The cards had been purchased with credit cards, so police were able to locate the original buyers and confirm that the cards were meant for the newlyweds and not McBride.
When police learned of additional stolen cards, they tracked down the buyers and learned of the DeGon wedding in Spokane.
Police contacted DeGon and his bride, Elisa, on their honeymoon in Hawaii and told them of the stolen cards.
“It took at least three full days of just tracking people down and all that kind of stuff,” said Spokane Police Officer Brian Eckersley. “It made a solid case for Idaho.”
Police Chief Anne Kirkpatrick mentioned Eckersley’s work on the case when he won the city of Spokane’s employee of the month award this month.
In an interview with Eckersley last summer, McBride confessed to the thefts and said she’d been feeling depressed and didn’t know why she’d done it.

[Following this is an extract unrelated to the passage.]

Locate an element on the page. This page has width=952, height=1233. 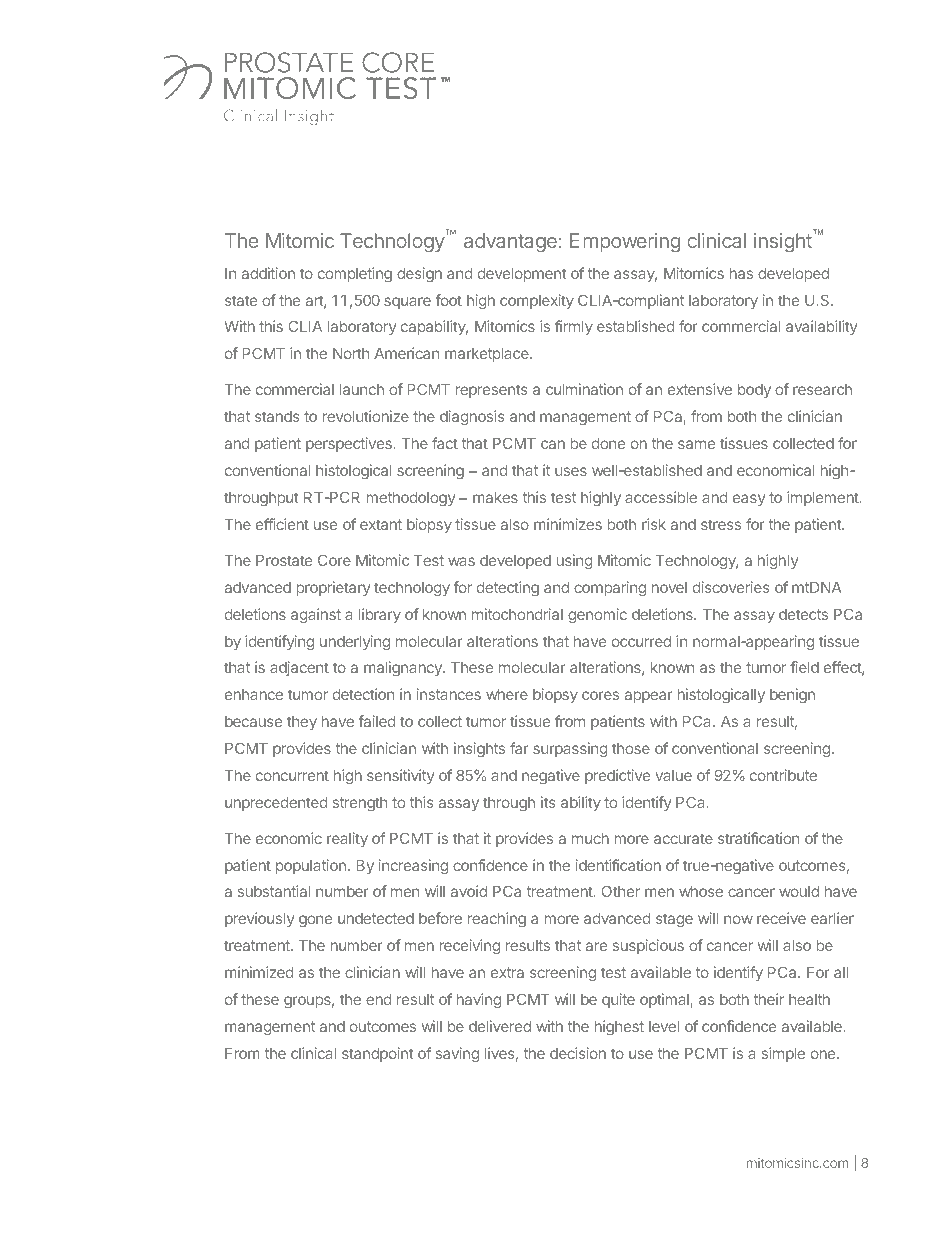
stratification is located at coordinates (758, 838).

“Pamula said she was embarrassed about what she did and does not have a good reason for it,” Eckersley wrote, according to court documents.
She first told Eckersley she’d received the gift cards as a bonus from her employer, but then confessed they were stolen, according to court documents.
Eckersley found envelopes addressed to the DeGons in McBride’s SUV.
Police were able to return some of the cards to the victims by returning the items McBride had purchased with the stolen cards, then reimbursing the cards.
DeGon, who lives in Rosalia, Wash., said the case has made him and his friends more cautious.
“Boy, if you have a wedding, you’ve got to make sure that you have somebody watching your gifts,” he said. “I know if we go to a wedding, we’ll just send the gift to the house a few days later.”